# Job:
Pick out every line of the entries below that contains the word "This", and copy each one. Case matters.

-----

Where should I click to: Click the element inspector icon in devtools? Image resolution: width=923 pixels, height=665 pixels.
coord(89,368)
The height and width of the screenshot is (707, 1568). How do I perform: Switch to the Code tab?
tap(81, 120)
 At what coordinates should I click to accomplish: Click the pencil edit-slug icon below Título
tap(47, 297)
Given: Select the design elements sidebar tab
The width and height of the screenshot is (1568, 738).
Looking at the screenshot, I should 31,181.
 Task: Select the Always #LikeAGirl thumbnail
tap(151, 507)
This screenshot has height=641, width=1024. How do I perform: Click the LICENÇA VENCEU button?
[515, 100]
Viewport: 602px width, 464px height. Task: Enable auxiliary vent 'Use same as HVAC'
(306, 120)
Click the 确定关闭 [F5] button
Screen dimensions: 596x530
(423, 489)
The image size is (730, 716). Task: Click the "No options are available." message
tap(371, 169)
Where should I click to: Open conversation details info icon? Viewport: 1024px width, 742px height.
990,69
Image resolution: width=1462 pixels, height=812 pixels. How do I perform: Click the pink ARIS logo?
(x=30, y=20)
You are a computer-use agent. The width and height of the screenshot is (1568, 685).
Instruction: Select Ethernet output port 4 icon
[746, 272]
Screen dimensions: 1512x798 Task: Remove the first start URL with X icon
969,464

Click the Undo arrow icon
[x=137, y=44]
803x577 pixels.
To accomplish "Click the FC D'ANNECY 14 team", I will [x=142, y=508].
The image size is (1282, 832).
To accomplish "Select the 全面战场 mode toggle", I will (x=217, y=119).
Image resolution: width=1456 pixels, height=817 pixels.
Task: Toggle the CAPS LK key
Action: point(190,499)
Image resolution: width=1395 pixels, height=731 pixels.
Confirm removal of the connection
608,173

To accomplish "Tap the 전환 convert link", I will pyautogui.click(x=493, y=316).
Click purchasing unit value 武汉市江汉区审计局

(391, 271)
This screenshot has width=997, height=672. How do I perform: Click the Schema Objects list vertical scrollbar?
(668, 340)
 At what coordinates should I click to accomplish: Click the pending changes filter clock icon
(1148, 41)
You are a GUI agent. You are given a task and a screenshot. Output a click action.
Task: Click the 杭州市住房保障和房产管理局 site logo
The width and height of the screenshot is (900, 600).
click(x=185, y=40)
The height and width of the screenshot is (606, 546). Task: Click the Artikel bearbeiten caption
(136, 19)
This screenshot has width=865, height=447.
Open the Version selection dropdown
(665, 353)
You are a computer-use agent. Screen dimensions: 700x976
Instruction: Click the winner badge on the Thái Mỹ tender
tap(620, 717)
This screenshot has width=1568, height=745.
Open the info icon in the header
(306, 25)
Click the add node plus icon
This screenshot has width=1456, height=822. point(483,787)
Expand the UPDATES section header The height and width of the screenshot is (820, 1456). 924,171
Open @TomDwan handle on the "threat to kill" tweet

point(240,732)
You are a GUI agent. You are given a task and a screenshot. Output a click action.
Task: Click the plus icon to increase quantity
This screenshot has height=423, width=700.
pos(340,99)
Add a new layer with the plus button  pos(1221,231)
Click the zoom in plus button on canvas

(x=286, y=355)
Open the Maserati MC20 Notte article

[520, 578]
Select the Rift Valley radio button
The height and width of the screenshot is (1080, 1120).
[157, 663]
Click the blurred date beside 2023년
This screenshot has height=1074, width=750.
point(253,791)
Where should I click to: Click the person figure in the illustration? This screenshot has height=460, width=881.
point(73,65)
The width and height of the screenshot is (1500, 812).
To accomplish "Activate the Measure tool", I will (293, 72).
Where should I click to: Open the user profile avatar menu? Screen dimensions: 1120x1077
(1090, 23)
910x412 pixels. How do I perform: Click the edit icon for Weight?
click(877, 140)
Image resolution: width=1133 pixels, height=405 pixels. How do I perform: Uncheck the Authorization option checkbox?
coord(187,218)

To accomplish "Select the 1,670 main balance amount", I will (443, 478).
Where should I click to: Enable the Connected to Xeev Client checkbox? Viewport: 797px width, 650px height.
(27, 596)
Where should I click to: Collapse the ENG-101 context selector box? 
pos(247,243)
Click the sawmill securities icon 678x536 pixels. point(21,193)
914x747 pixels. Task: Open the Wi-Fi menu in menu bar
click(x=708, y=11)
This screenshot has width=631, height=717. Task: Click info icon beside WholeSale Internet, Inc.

-----

# In response:
This screenshot has height=641, width=1024. How do I perform: Click the LICENÇA VENCEU button?
This screenshot has width=997, height=672. How do I perform: Click the Schema Objects list vertical scrollbar?
This screenshot has width=865, height=447.
This screenshot has width=1568, height=745.
This screenshot has width=1456, height=822. point(483,787)
This screenshot has height=423, width=700.
This screenshot has height=1074, width=750.
Where should I click to: Click the person figure in the illustration? This screenshot has height=460, width=881.
This screenshot has width=631, height=717. Task: Click info icon beside WholeSale Internet, Inc.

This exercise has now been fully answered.